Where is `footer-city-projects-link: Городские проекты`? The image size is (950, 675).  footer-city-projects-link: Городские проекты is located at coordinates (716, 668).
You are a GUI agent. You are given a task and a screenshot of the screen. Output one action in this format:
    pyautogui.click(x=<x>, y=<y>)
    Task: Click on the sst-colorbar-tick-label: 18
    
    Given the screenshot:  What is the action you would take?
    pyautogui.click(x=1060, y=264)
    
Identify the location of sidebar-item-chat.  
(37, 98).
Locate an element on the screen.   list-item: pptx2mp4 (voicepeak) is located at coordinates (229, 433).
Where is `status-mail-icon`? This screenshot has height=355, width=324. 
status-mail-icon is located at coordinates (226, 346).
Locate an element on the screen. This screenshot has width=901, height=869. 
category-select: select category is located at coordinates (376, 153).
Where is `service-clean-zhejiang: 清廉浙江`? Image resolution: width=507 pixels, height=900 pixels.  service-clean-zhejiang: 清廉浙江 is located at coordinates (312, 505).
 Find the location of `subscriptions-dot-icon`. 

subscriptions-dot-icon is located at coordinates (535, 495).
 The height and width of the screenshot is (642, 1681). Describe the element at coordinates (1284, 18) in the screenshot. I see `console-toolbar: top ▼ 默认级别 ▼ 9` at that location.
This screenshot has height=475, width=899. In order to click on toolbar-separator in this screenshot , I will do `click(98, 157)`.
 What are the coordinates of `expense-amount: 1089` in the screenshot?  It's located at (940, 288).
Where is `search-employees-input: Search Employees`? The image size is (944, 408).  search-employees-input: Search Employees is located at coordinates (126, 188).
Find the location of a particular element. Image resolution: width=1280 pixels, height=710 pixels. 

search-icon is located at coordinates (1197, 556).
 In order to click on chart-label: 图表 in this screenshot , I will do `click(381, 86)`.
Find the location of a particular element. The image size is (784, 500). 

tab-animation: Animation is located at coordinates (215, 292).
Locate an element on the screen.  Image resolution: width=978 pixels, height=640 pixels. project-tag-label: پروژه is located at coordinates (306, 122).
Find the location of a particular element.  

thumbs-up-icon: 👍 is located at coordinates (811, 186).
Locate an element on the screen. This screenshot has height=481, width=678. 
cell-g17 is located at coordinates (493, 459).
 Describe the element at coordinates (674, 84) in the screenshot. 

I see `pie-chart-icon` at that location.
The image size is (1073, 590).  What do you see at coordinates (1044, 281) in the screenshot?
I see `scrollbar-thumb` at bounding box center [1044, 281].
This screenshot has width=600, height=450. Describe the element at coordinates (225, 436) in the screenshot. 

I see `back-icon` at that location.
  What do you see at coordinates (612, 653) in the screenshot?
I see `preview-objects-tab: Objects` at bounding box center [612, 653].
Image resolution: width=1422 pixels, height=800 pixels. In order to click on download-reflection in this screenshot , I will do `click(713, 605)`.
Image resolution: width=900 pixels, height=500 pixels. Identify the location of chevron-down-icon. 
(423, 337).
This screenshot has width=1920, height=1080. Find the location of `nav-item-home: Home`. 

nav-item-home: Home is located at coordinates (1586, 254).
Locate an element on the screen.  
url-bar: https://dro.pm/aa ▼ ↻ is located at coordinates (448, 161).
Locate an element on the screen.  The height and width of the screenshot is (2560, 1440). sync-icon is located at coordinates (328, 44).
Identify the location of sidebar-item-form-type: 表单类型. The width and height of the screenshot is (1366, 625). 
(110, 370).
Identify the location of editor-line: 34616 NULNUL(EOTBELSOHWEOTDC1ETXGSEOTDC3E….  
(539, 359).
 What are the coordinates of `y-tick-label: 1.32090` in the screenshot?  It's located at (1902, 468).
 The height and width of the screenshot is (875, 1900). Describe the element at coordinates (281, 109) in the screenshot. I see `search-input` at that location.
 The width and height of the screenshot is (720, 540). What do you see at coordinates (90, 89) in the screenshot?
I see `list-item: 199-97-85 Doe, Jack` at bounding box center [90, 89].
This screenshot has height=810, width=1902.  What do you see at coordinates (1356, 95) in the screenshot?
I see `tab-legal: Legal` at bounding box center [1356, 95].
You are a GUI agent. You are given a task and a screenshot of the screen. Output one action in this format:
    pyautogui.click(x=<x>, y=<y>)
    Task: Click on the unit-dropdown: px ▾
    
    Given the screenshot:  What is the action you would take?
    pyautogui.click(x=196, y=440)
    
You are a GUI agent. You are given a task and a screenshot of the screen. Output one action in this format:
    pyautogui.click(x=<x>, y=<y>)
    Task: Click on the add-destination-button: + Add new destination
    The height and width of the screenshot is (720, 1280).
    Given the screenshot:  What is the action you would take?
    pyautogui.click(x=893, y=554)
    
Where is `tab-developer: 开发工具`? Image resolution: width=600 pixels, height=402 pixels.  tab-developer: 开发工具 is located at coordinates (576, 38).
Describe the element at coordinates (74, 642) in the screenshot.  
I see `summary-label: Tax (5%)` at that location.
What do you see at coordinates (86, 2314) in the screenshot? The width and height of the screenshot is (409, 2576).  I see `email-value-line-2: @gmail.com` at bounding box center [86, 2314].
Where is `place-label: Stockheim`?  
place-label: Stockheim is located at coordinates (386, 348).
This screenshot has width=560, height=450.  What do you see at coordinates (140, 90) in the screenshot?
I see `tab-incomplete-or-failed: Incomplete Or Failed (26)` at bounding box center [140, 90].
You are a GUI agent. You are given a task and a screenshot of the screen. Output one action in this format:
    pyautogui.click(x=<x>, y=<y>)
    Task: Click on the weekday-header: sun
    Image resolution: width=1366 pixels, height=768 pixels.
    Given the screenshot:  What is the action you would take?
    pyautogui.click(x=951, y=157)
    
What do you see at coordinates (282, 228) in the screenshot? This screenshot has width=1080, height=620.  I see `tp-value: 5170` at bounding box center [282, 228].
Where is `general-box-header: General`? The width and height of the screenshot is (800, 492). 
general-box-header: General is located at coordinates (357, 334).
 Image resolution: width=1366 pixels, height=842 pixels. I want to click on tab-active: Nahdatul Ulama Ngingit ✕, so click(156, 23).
• • • •
Work instruction — Could you reproduce every item above word for word, in the same order?

Response to the task —
Where is `footer-city-projects-link: Городские проекты`? The image size is (950, 675).  footer-city-projects-link: Городские проекты is located at coordinates (716, 668).
You are a GUI agent. You are given a task and a screenshot of the screen. Output one action in this format:
    pyautogui.click(x=<x>, y=<y>)
    Task: Click on the sst-colorbar-tick-label: 18
    
    Given the screenshot:  What is the action you would take?
    pyautogui.click(x=1060, y=264)
    
Identify the location of sidebar-item-chat.  
(37, 98).
Locate an element on the screen.   list-item: pptx2mp4 (voicepeak) is located at coordinates (229, 433).
Where is `status-mail-icon`? This screenshot has height=355, width=324. 
status-mail-icon is located at coordinates (226, 346).
Locate an element on the screen. This screenshot has width=901, height=869. 
category-select: select category is located at coordinates (376, 153).
Where is `service-clean-zhejiang: 清廉浙江`? Image resolution: width=507 pixels, height=900 pixels.  service-clean-zhejiang: 清廉浙江 is located at coordinates (312, 505).
 Find the location of `subscriptions-dot-icon`. 

subscriptions-dot-icon is located at coordinates (535, 495).
 The height and width of the screenshot is (642, 1681). Describe the element at coordinates (1284, 18) in the screenshot. I see `console-toolbar: top ▼ 默认级别 ▼ 9` at that location.
This screenshot has height=475, width=899. In order to click on toolbar-separator in this screenshot , I will do `click(98, 157)`.
 What are the coordinates of `expense-amount: 1089` in the screenshot?  It's located at (940, 288).
Where is `search-employees-input: Search Employees`? The image size is (944, 408).  search-employees-input: Search Employees is located at coordinates (126, 188).
Find the location of a particular element. Image resolution: width=1280 pixels, height=710 pixels. 

search-icon is located at coordinates (1197, 556).
 In order to click on chart-label: 图表 in this screenshot , I will do `click(381, 86)`.
Find the location of a particular element. The image size is (784, 500). 

tab-animation: Animation is located at coordinates (215, 292).
Locate an element on the screen.  Image resolution: width=978 pixels, height=640 pixels. project-tag-label: پروژه is located at coordinates (306, 122).
Find the location of a particular element.  

thumbs-up-icon: 👍 is located at coordinates (811, 186).
Locate an element on the screen. This screenshot has height=481, width=678. 
cell-g17 is located at coordinates (493, 459).
 Describe the element at coordinates (674, 84) in the screenshot. 

I see `pie-chart-icon` at that location.
The image size is (1073, 590).  What do you see at coordinates (1044, 281) in the screenshot?
I see `scrollbar-thumb` at bounding box center [1044, 281].
This screenshot has width=600, height=450. Describe the element at coordinates (225, 436) in the screenshot. 

I see `back-icon` at that location.
  What do you see at coordinates (612, 653) in the screenshot?
I see `preview-objects-tab: Objects` at bounding box center [612, 653].
Image resolution: width=1422 pixels, height=800 pixels. In order to click on download-reflection in this screenshot , I will do `click(713, 605)`.
Image resolution: width=900 pixels, height=500 pixels. Identify the location of chevron-down-icon. 
(423, 337).
This screenshot has width=1920, height=1080. Find the location of `nav-item-home: Home`. 

nav-item-home: Home is located at coordinates (1586, 254).
Locate an element on the screen.  
url-bar: https://dro.pm/aa ▼ ↻ is located at coordinates (448, 161).
Locate an element on the screen.  The height and width of the screenshot is (2560, 1440). sync-icon is located at coordinates (328, 44).
Identify the location of sidebar-item-form-type: 表单类型. The width and height of the screenshot is (1366, 625). 
(110, 370).
Identify the location of editor-line: 34616 NULNUL(EOTBELSOHWEOTDC1ETXGSEOTDC3E….  
(539, 359).
 What are the coordinates of `y-tick-label: 1.32090` in the screenshot?  It's located at (1902, 468).
 The height and width of the screenshot is (875, 1900). Describe the element at coordinates (281, 109) in the screenshot. I see `search-input` at that location.
 The width and height of the screenshot is (720, 540). What do you see at coordinates (90, 89) in the screenshot?
I see `list-item: 199-97-85 Doe, Jack` at bounding box center [90, 89].
This screenshot has height=810, width=1902.  What do you see at coordinates (1356, 95) in the screenshot?
I see `tab-legal: Legal` at bounding box center [1356, 95].
You are a GUI agent. You are given a task and a screenshot of the screen. Output one action in this format:
    pyautogui.click(x=<x>, y=<y>)
    Task: Click on the unit-dropdown: px ▾
    
    Given the screenshot:  What is the action you would take?
    pyautogui.click(x=196, y=440)
    
You are a GUI agent. You are given a task and a screenshot of the screen. Output one action in this format:
    pyautogui.click(x=<x>, y=<y>)
    Task: Click on the add-destination-button: + Add new destination
    The height and width of the screenshot is (720, 1280).
    Given the screenshot:  What is the action you would take?
    pyautogui.click(x=893, y=554)
    
Where is `tab-developer: 开发工具`? Image resolution: width=600 pixels, height=402 pixels.  tab-developer: 开发工具 is located at coordinates (576, 38).
Describe the element at coordinates (74, 642) in the screenshot.  
I see `summary-label: Tax (5%)` at that location.
What do you see at coordinates (86, 2314) in the screenshot? The width and height of the screenshot is (409, 2576).  I see `email-value-line-2: @gmail.com` at bounding box center [86, 2314].
Where is `place-label: Stockheim`?  
place-label: Stockheim is located at coordinates (386, 348).
This screenshot has width=560, height=450.  What do you see at coordinates (140, 90) in the screenshot?
I see `tab-incomplete-or-failed: Incomplete Or Failed (26)` at bounding box center [140, 90].
You are a GUI agent. You are given a task and a screenshot of the screen. Output one action in this format:
    pyautogui.click(x=<x>, y=<y>)
    Task: Click on the weekday-header: sun
    Image resolution: width=1366 pixels, height=768 pixels.
    Given the screenshot:  What is the action you would take?
    pyautogui.click(x=951, y=157)
    
What do you see at coordinates (282, 228) in the screenshot? This screenshot has width=1080, height=620.  I see `tp-value: 5170` at bounding box center [282, 228].
Where is `general-box-header: General`? The width and height of the screenshot is (800, 492). 
general-box-header: General is located at coordinates (357, 334).
 Image resolution: width=1366 pixels, height=842 pixels. I want to click on tab-active: Nahdatul Ulama Ngingit ✕, so click(156, 23).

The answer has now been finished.